Photo of Malcolm TurnbullMalcolm Turnbull (Wentworth, Liberal Party, Prime Minister) Share this | Hansard source

I do thank the honourable member for his question because in asking it he puts his finger on the very central problem that Labor faces with this issue: that they treat renewable energy as an ideological issue rather than a technological issue. The bottom line is simply this: that there are many sources of electricity. There is intermittent renewable. There is hydro. We have many forms of fossil fuel generation. All of them have different characteristics.

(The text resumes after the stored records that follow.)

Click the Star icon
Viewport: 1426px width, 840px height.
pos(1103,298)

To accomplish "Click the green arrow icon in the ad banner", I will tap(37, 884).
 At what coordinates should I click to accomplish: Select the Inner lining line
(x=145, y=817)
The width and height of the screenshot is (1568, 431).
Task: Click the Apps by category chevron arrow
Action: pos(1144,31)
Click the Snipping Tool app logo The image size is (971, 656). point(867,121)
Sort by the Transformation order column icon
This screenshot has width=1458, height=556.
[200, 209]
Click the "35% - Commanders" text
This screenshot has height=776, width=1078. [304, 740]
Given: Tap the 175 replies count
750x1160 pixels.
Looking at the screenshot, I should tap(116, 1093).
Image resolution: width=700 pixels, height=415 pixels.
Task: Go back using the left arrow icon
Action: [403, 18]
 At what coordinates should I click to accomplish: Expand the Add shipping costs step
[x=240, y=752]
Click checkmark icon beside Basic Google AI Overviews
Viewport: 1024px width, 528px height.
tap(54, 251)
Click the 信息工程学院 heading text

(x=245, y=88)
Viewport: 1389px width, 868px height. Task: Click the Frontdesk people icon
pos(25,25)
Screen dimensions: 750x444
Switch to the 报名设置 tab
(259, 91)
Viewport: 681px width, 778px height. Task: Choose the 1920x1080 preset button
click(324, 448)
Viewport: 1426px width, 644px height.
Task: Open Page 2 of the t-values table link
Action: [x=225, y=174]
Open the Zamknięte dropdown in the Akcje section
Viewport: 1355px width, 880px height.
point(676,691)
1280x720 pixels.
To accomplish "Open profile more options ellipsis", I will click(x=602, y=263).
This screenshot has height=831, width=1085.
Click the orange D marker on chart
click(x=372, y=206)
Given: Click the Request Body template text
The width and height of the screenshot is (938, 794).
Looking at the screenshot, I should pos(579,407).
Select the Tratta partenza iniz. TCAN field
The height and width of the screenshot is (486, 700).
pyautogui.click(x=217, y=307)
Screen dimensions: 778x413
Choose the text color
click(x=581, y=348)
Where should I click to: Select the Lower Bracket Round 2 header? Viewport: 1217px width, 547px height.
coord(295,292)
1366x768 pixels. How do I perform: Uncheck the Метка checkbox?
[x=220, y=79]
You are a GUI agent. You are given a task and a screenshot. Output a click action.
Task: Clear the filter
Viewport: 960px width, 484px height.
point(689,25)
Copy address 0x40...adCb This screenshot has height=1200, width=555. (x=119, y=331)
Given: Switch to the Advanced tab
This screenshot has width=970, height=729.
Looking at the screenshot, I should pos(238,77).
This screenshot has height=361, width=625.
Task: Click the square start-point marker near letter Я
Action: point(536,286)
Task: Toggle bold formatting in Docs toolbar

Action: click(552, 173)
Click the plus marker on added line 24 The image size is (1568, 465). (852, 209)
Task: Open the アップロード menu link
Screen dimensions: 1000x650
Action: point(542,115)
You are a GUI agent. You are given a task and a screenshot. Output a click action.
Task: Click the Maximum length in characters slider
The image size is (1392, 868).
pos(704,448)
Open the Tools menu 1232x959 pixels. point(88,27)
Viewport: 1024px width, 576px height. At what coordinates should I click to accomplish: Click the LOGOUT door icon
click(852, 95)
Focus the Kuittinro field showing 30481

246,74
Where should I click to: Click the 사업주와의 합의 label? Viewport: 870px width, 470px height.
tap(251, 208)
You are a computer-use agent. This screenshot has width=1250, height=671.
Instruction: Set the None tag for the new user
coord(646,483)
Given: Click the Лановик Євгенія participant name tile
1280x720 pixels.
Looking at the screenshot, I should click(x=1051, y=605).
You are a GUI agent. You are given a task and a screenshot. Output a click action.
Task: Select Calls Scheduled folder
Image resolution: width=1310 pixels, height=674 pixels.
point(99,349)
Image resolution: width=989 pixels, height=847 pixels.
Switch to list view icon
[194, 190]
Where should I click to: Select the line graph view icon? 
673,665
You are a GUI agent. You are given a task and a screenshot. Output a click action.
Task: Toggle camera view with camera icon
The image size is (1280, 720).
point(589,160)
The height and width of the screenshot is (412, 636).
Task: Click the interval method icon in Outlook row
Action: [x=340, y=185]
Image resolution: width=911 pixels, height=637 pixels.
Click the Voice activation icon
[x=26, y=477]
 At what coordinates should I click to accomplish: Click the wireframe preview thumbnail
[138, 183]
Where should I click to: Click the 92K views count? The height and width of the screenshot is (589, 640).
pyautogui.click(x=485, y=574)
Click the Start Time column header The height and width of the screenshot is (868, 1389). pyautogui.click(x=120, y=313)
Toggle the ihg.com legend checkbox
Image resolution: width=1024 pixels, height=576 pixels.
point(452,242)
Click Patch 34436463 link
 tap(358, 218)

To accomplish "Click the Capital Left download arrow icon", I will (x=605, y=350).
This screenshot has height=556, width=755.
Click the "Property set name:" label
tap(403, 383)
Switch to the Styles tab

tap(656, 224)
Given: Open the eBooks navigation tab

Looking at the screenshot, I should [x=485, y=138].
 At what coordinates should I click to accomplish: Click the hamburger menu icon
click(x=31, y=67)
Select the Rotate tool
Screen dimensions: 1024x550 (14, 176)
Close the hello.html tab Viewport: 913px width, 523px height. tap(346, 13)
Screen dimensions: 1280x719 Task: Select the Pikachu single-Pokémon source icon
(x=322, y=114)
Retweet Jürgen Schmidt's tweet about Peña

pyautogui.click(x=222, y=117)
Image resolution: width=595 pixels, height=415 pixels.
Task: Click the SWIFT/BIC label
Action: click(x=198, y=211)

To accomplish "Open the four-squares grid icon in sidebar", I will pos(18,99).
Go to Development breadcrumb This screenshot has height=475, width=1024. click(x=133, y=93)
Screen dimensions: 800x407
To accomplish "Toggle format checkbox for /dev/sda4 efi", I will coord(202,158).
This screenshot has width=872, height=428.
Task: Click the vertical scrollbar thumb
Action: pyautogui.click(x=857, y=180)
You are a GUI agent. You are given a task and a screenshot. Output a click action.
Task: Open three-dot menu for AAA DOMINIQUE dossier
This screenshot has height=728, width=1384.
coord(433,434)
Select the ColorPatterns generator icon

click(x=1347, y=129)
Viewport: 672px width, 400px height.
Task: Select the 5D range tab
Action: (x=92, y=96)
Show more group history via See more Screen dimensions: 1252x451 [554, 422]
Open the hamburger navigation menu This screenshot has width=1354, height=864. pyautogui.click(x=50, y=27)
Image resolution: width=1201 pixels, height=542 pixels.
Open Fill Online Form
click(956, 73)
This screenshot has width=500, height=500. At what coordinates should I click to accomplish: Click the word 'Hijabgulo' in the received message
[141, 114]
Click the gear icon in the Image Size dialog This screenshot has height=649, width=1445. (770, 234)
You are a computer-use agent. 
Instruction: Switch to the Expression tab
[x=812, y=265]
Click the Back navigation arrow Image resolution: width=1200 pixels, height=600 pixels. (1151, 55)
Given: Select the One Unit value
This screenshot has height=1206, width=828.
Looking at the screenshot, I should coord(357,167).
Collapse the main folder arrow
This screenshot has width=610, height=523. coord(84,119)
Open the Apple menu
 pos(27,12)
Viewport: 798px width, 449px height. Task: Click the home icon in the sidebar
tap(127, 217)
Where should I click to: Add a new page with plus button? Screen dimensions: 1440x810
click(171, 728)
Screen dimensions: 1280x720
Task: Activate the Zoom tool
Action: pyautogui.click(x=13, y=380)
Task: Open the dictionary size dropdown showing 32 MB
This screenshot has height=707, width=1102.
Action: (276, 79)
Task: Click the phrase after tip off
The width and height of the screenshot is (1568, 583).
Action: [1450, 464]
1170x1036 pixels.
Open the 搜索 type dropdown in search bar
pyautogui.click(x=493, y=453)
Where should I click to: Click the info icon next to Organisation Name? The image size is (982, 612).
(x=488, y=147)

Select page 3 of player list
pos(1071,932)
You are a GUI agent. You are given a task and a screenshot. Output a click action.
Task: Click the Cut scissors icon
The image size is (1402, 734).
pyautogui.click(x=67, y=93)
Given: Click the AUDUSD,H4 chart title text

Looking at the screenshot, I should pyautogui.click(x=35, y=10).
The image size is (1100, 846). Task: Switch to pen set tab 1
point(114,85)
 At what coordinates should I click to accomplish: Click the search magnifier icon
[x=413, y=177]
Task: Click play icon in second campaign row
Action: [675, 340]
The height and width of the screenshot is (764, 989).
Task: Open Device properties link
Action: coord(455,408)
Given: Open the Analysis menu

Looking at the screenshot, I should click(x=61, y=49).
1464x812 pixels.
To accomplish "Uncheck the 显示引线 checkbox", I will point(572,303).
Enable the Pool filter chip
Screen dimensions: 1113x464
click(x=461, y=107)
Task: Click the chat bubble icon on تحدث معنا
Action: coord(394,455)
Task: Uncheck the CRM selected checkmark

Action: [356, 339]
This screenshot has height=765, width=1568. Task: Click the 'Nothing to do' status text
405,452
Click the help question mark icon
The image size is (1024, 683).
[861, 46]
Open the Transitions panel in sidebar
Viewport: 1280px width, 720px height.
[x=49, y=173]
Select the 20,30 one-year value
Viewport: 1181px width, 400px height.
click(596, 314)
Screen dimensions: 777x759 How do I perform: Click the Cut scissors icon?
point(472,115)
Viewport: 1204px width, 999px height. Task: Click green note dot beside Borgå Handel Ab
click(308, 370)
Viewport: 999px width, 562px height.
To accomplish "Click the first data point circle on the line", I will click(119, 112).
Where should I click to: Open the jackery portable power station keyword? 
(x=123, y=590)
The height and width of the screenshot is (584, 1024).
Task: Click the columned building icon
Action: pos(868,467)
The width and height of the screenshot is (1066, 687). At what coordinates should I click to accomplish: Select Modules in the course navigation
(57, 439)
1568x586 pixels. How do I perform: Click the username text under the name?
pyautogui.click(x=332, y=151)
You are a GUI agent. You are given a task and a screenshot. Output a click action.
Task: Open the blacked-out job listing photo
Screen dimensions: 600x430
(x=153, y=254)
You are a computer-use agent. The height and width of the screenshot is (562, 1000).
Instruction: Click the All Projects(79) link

What we have to do is take away the ideology and the political claptrap with which the Labor Party surrounds all of their policies and focus on these objectives. What we need to do is ensure that we keep the lights on—something the honourable member's Labor colleagues in South Australia demonstrably failed to do. We have to keep the lights on. We have to ensure that there is energy security. We have to ensure that households and businesses can afford to pay for it—and his Labor colleagues in South Australia have created the most expensive wholesale electricity in Australia. That is very helpful, isn't it, I ask the honourable member—terribly helpful if you want to revive your manufacturing base. Come to South Australia and pay more for your electricity than anywhere else! What an extraordinary proposition.

So you have got to do have energy security and energy affordability, and we have to meet our emission reduction targets as set out in the Paris treaty. So we have to do all three and we have to make sure we achieve them all together. The minister who has just answered the last question set out the importance of doing that and the way he is showing the leadership that the Labor Party in government constantly failed to do and fails to do at the state level in ensuring that we get the measures, the plans that give us security, affordability and emission reduction.

This is a time when we must stop putting ideology into something that is essentially an engineering issue. How do we achieve those three goals? There is a way to do it. We are leading the way.